Lo primero que noté fue la impresionante pared de acuario contra la cual se había colocado la cama.

El acuario abarcaba toda la altura y anchura de esa pared, lleno de agua cristalina y rebosante de vibrante vida marina.

Bancos de peces iridiscentes se deslizaban con gracia a través del agua.

Peces dorados, peces ángel, peces payaso, barbos tigre rojos y muchos otros.

Las delicadas formaciones de coral y las plantas marinas ondulantes creaban un paisaje submarino hipnotizante.

Suaves luces LED azules incrustadas en el acuario proyectaban un resplandor suave y brillante, añadiendo a la sensación tranquila de la habitación.

—¡Wow!

Tienes un acuario entero como pared.

Mira todos estos peces —avancé rápidamente, coloqué mi mano en el frío cristal y observé sus movimientos.

Me sentía como un niño pequeño que había descubierto el acuario por primera vez.

—Los peces son hermosos y tienen un efecto calmante en quien los observa.

Me gusta observarlos —respondió suavemente desde detrás de mí.

Apartando mis ojos del impresionante acuario, miré alrededor.

Las paredes estaban pintadas en suaves tonos degradados de azul, pasando de un celeste pálido, casi blanco cerca del suelo, a un cerúleo más profundo a medida que subían hacia el techo.

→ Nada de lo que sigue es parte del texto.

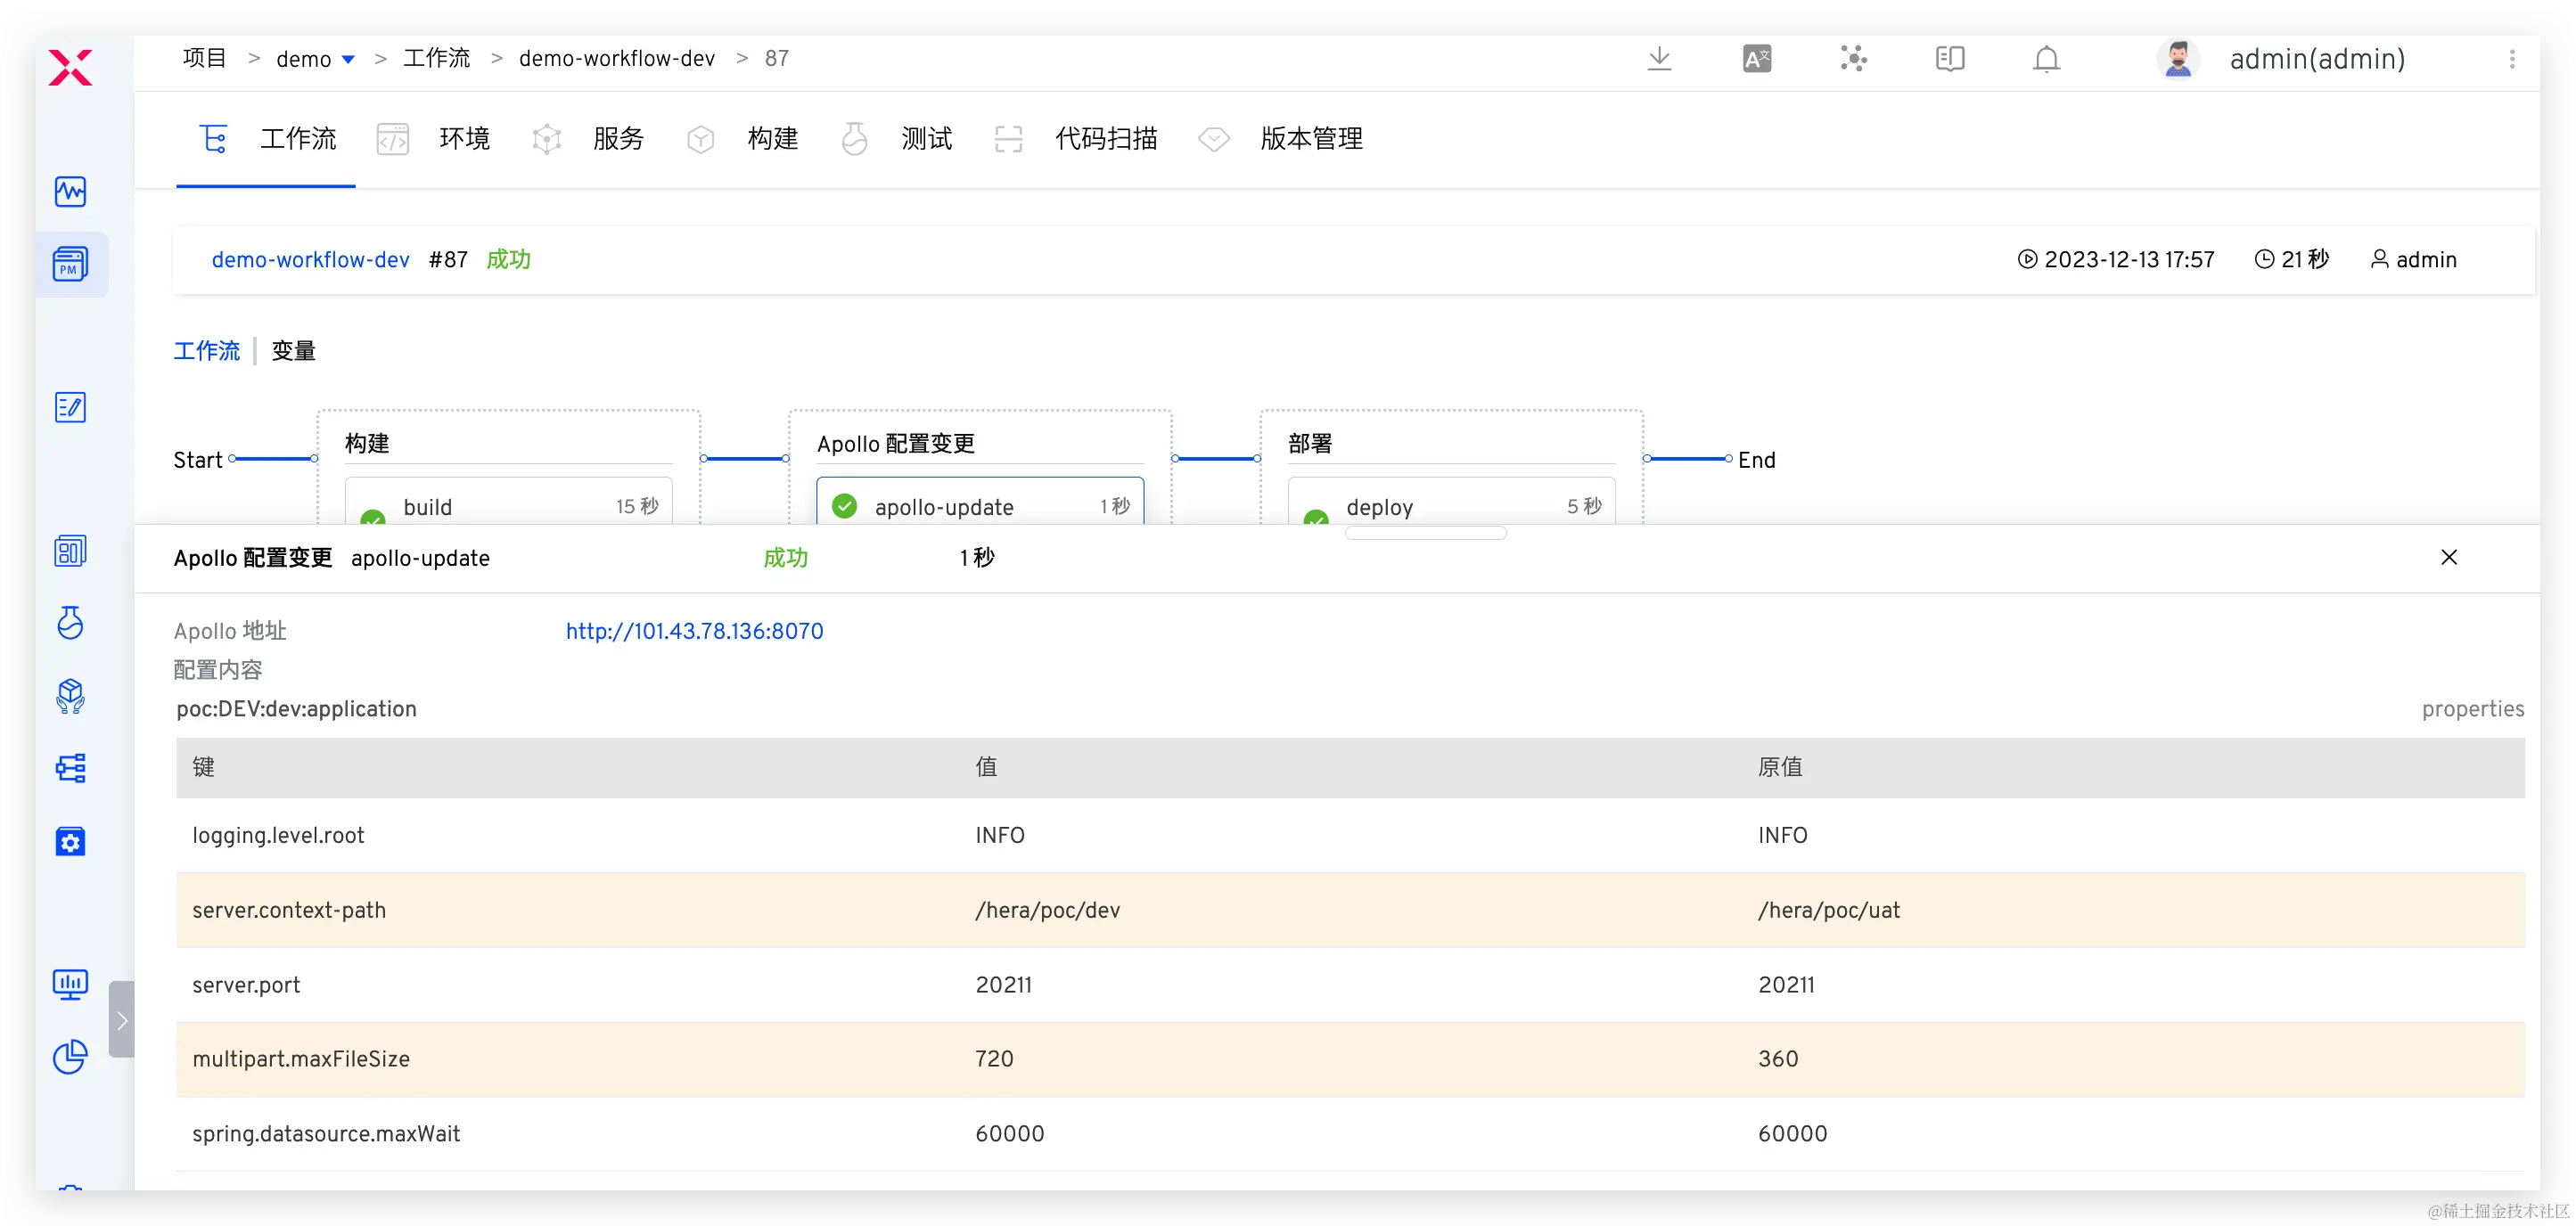The height and width of the screenshot is (1226, 2576).
Task: Click the demo-workflow-dev title link
Action: click(310, 260)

Acentos de plata y blanco estaban dispersos por todo el espacio, imitando el brillo de la luz del sol sobre el agua.

Los muebles eran modernos y minimalistas, con sofás y sillas de color azul marino acolchados, adornados con cojines en varios tonos de azul y negro.

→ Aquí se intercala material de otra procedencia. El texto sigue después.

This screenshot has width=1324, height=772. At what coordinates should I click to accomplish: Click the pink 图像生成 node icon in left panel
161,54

Una elegante mesa de café de cristal se encontraba en el centro, reflejando la luz desde arriba, mientras que un elegante tocador se ubicaba en la esquina.

El suelo era de madera clara y pulida, añadiendo calidez a los tonos fríos de la habitación, y una suave alfombra azul cielo que unificaba todo el espacio.

Karsten estaba justo detrás de mí, observando atentamente mientras se apoyaba contra la pared con los pies cruzados en los tobillos mientras yo examinaba la habitación que me había dado.

Los elementos decorativos incluían arte abstracto con motivos oceánicos y celestiales y una gran pantalla plana que había sido ajustada en la pared opuesta a la cama.

La gran cama con dosel estaba adornada con lujosa ropa de cama azul marino y mullidos cojines azul celeste.

Había tantos cojines y almohadas que mi corazón se hinchó al verlos.

Luego estaba esta gran ventana del suelo al techo que debe ofrecer impresionantes vistas de los enormes jardines por la mañana.

Estaba segura de que el cristal era unidireccional.

—Mira hacia arriba —instruyó Karsten mientras permanecía cerca de la pared mientras accionaba un interruptor.

Mi cabeza se elevó hacia el techo donde los paneles se estaban moviendo, retrocediendo.

Era el techo con claraboya, un gran panel de vidrio retráctil que abarcaba la mitad del techo.

Se abrió lentamente, revelando la vasta extensión del cielo nocturno.

Las estrellas brillaban de vuelta hacia mí y podía ver la luna creciente asomándose también.

—Genial, me encantan los techos con claraboyas, es como mirar hacia los cielos.

Cuando cerró el techo, las luces LED incrustadas imitaban la luz natural del cielo, creando la ilusión de una interminable extensión azul de día.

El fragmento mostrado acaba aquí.